As to the middle class in China, I see more wealthy middle and upper middle class people every day, and these people seem to be buying cars and western brand clothing. The difference from five years ago is astounding. These are just my observations, though. If there are statistics that dispute them, I couldn't argue with them.
post #110 of 113
Viktri, can you name the companies whose factories were using the child labor? I'm not disputing that you saw this, I'm just curious as to what company it was and what area.
post #111 of 113
Of course I can't find the article now but I remember reading that when a number of wal-mart execs came to tour some factories with the press they found no noticeable issues regarding labor for Chinese standards. Then some hidden video was released along with some memos from the factory outlining how the tour was all a sham and they simply hid the kids and sick looking ones when the foreigners came to visit. I would suspect this is fairly common and with China being famous for secrecy is it that hard to believe?

Lets face it when it comes to electronics its all made in China and we can't do anything about it aside from boycott it which I'm at least not going to do. But when it comes to items where we can control the origin why wouldn't we prefer things coming from American factories where the employees spend their monies in the US and without much question in my mind live a better life here.

Its not like we really know the "good" quality factories and the "bad" quality factories over there so who is to know? I don't mind paying a few extra bucks for an item made here but it really annoys me when big US companies switch production over to China where is costs them x-times less money to produce and then continue to charge us the same amount if not more.
post #112 of 113
Quote:
Originally Posted by A.L.Z. View Post
Please own one Made in China cashmere knitwear for one year.....and own one, say Made in Italy or Made in Scotland, for one year...and then compare


The Made in China will shed on white shirts, progressively worse.....when you get warm, it will loose its shape irreversibly...

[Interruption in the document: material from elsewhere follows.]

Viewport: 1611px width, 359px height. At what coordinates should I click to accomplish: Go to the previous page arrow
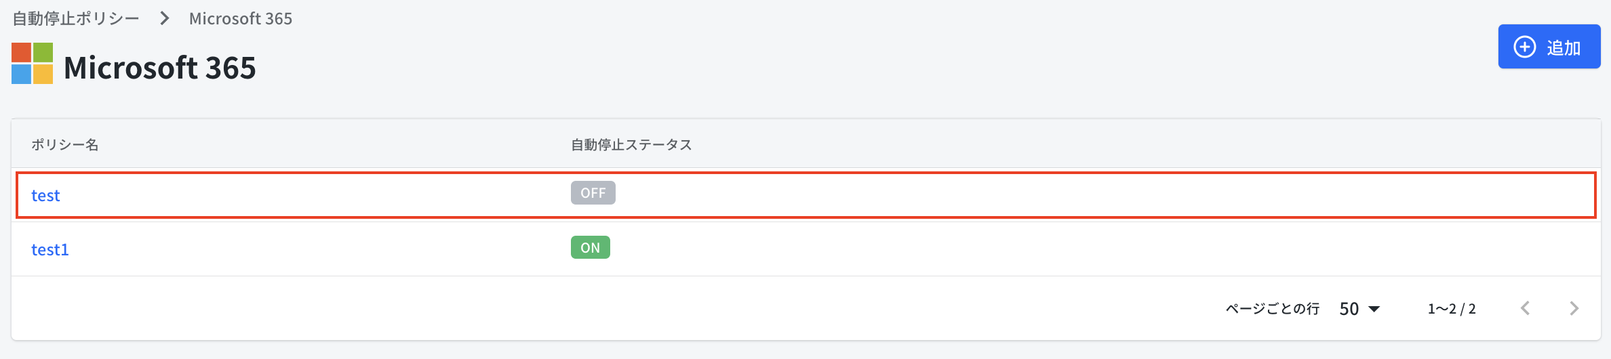click(1526, 308)
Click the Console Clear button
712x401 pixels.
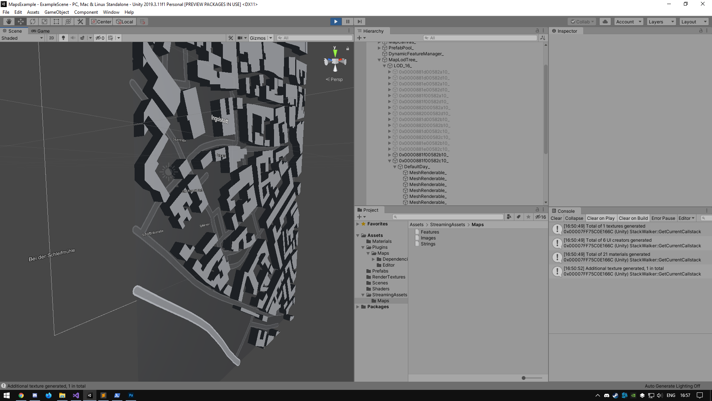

this is my experience (limited)...i have a cashmere sweater made in scotland thats great...had it for 3 years now and it still looks new. I bought a lavander cashmere made in china, super soft...softer than the scottish one...had it since christmas and its already pretty rough looking.
post #113 of 113
Quote:
Originally Posted by DerekS View Post
this is my experience (limited)...i have a cashmere sweater made in scotland thats great...had it for 3 years now and it still looks new. I bought a lavander cashmere made in china, super soft...softer than the scottish one...had it since christmas and its already pretty rough looking.

this is my experience (limited)...i have a cashmere sweater made in china thats great...had it for 3 years now and it still looks new. I bought a lavander cashmere made in scotland, super soft...softer than the chinese one...had it since christmas and its already pretty rough looking.